What’s more, the title song “Singin’ in the Rain” expertly employs a great deal of action accompanying Don’s emotion. In this scene, both internal diegetic sound and external diegetic sound play key parts. This song is an entire musical number of one person, but in the reality of the movie, Don is singing alone in the pouring rain. None of the passersby can hear the music that is clearly in his head (as proven by the loud timpani synchronizing with Don’s stomping in the puddles). In this circumstance, the full orchestra actually is diegetic, it’s simply in Don’s head. Without the music, people might think he’s crazy, which is exactly what happens when the police officer approaches him with disapproval.
Lastly, one major part in many of the numbers, (especially the ones with Cosmo), is mixing. A lot of the energy put into these songs is placed in the very physical choreography, as shown by “Make them Laugh” and “Moses Supposes”. Without mixing the physical sound effects with the words being sung, these numbers would feel far less dynamic.

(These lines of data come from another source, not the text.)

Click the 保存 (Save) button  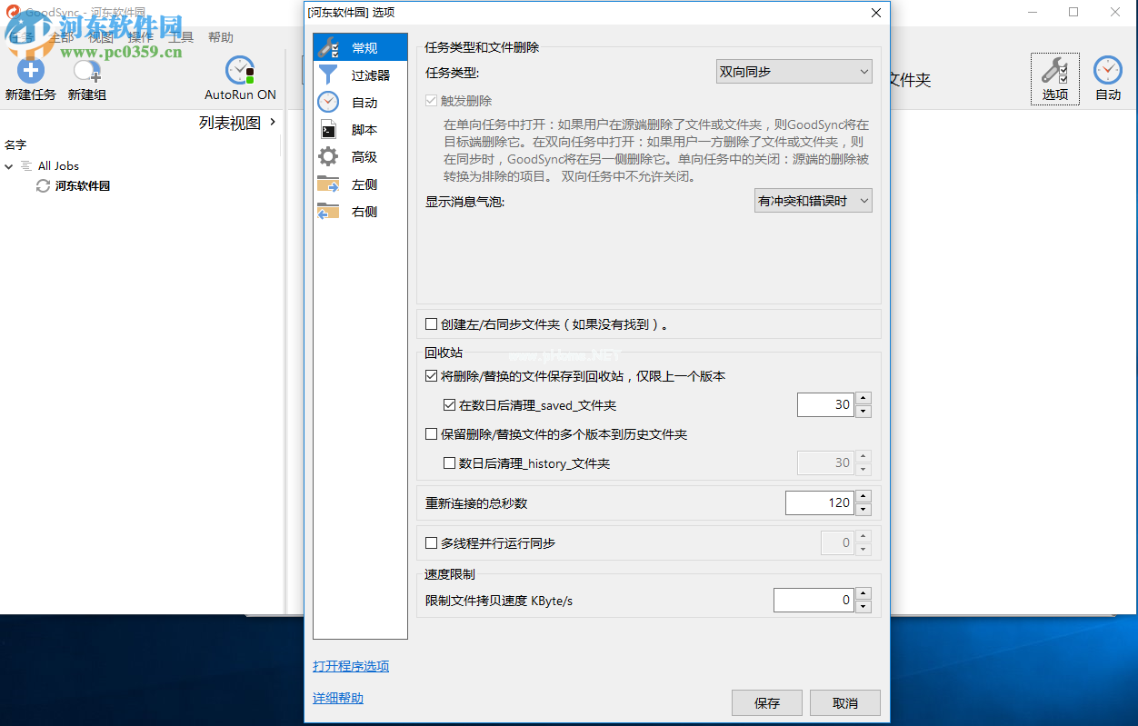coord(766,702)
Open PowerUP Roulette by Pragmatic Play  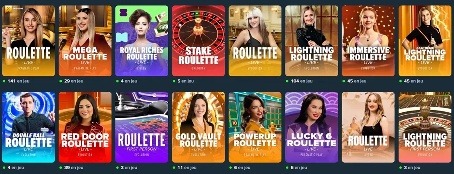coord(255,127)
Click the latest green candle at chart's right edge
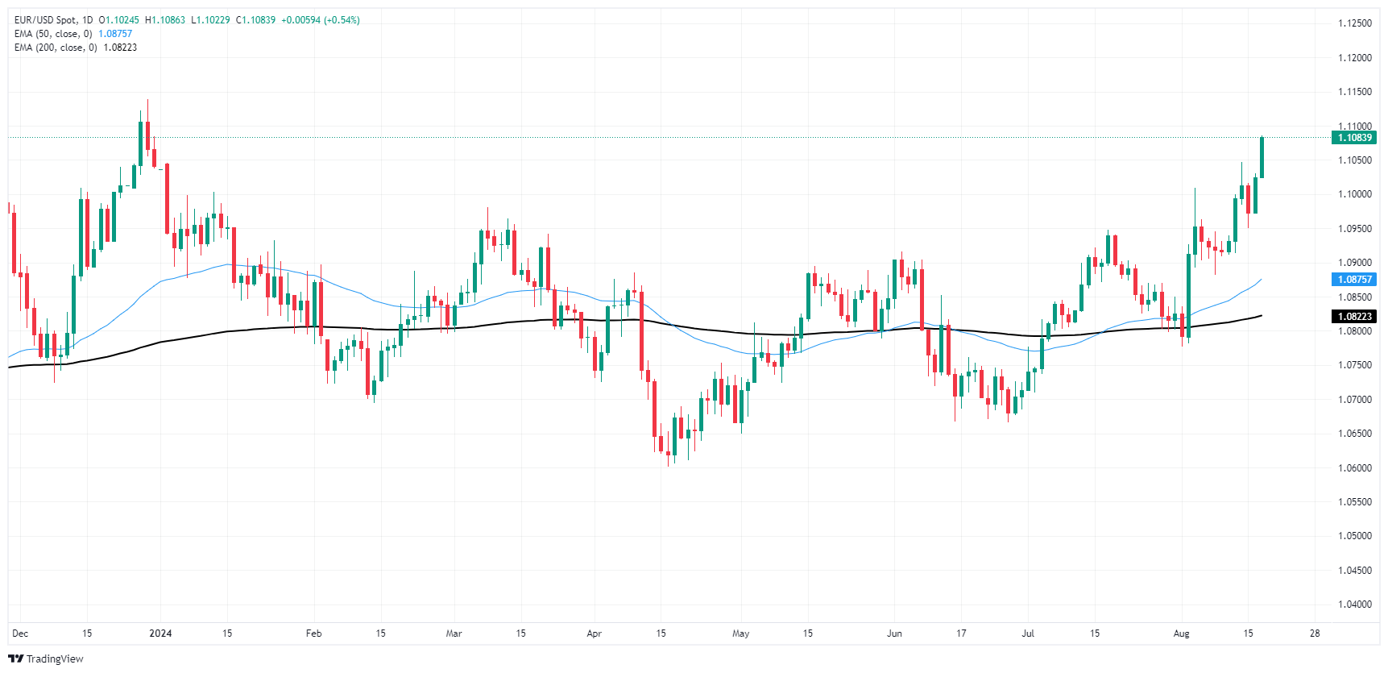The height and width of the screenshot is (673, 1388). pos(1262,157)
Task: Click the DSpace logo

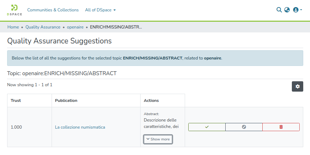Action: point(14,10)
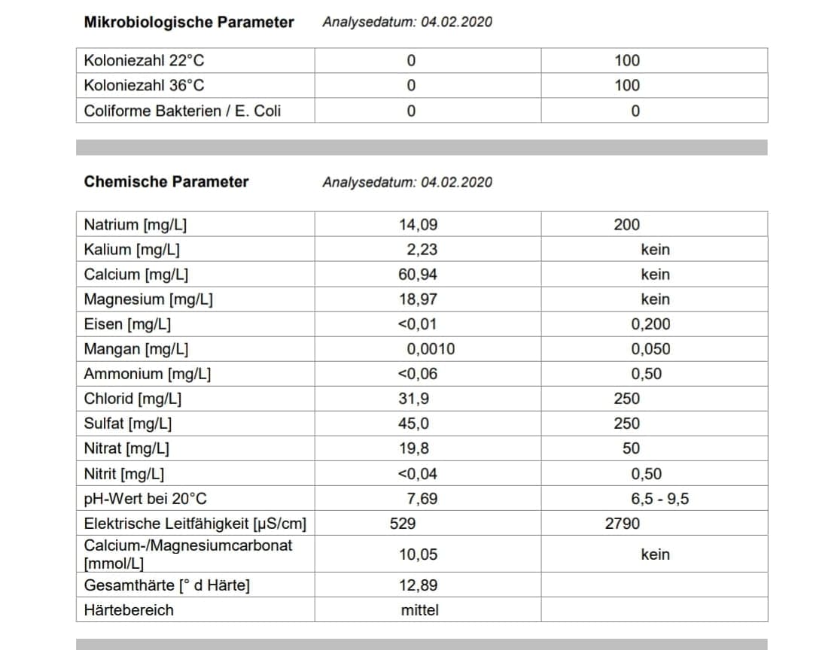Select the Eisen [mg/L] row label
This screenshot has height=650, width=813.
click(127, 324)
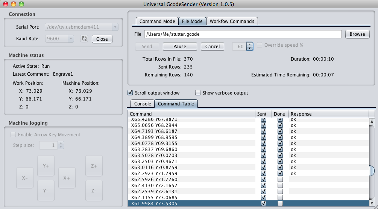Disable Scroll output window checkbox
The width and height of the screenshot is (378, 209).
tap(131, 93)
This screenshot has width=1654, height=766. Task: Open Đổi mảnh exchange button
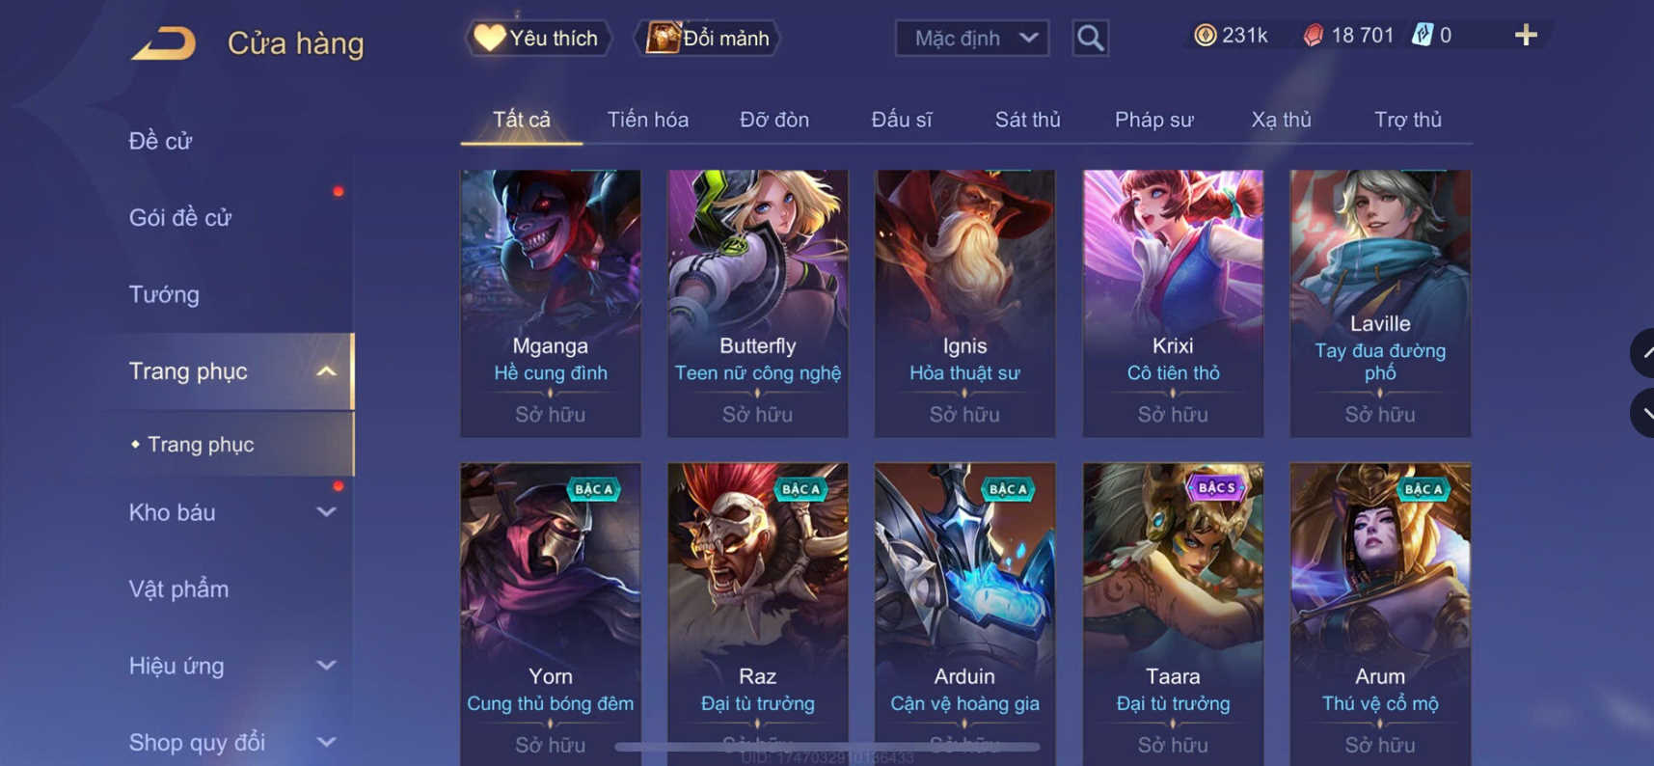708,39
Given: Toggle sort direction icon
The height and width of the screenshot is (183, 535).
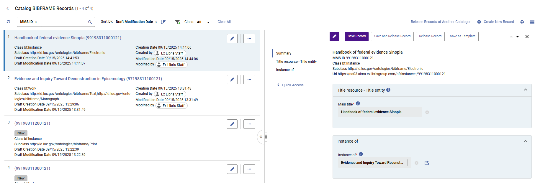Looking at the screenshot, I should point(163,22).
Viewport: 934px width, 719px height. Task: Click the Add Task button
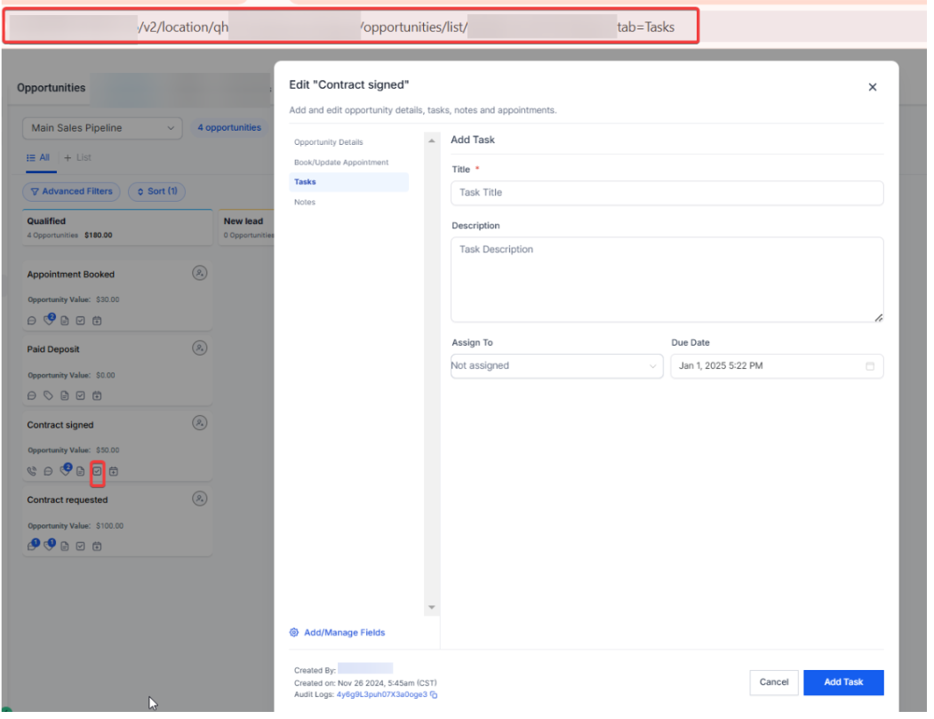click(x=842, y=683)
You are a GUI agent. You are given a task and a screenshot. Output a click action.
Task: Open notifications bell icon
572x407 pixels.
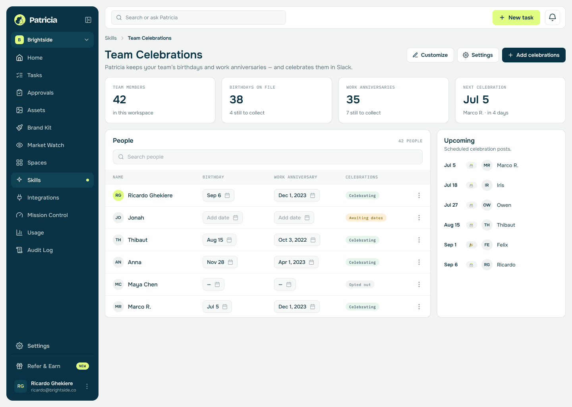[553, 17]
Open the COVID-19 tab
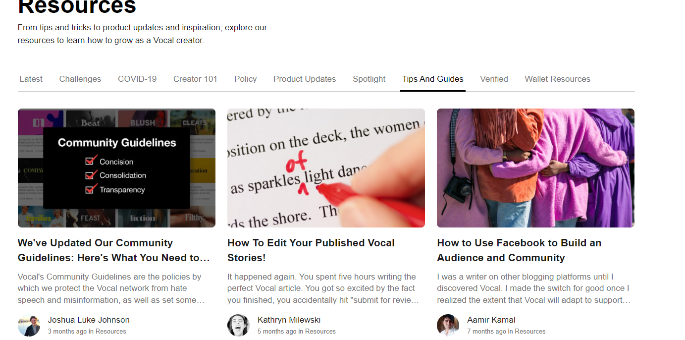685x340 pixels. pos(137,79)
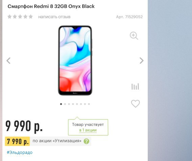This screenshot has width=192, height=161.
Task: Rate product with first star
Action: point(9,17)
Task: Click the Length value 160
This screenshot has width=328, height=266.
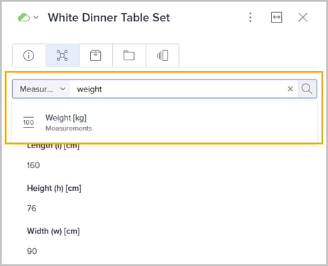Action: (x=33, y=165)
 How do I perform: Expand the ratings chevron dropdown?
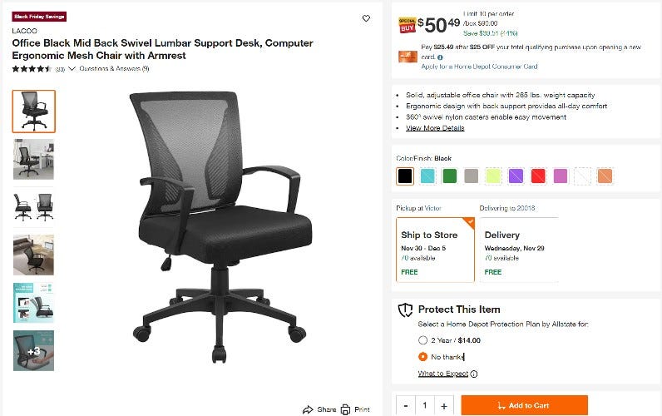[x=72, y=68]
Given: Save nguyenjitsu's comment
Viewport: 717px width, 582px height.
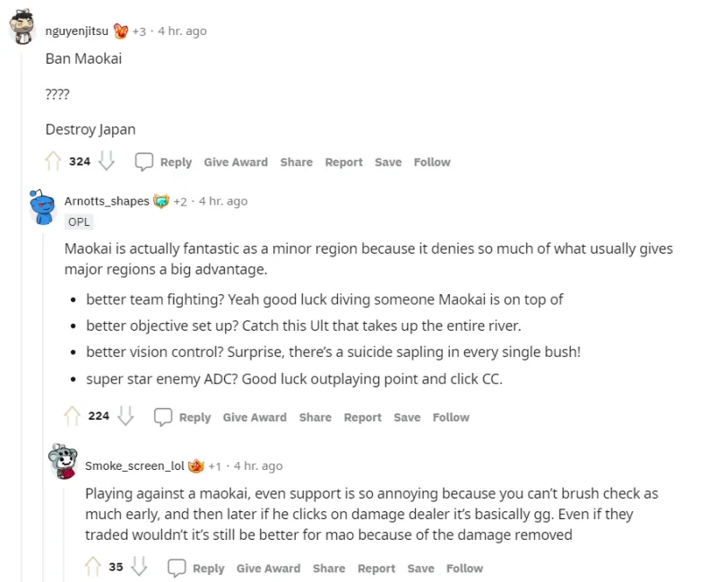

So what didn’t I like about the movie? Well, the entire ten-ish minute sequence of the proposed musical finish in The Dancing Cavalier. It has no context, little to no dialogue, three separate songs and three separate plot threads that don’t mean anything to the main directive of the film. I was honestly exhausted when I watched this movie, and had I known it was practically meaningless, I would have taken the chance to shut my eyes until it was over. There probably is a good reason for that sequence to be in the film, but it never would have made it through if I had produced it.
Overall, it’s a great movie. Rarely do I enjoy anything with important romantic plot narratives, but this one worked for me because it was neither overdramatic nor unrelatable. It depicted a very plausible relationship between two people, which was nice.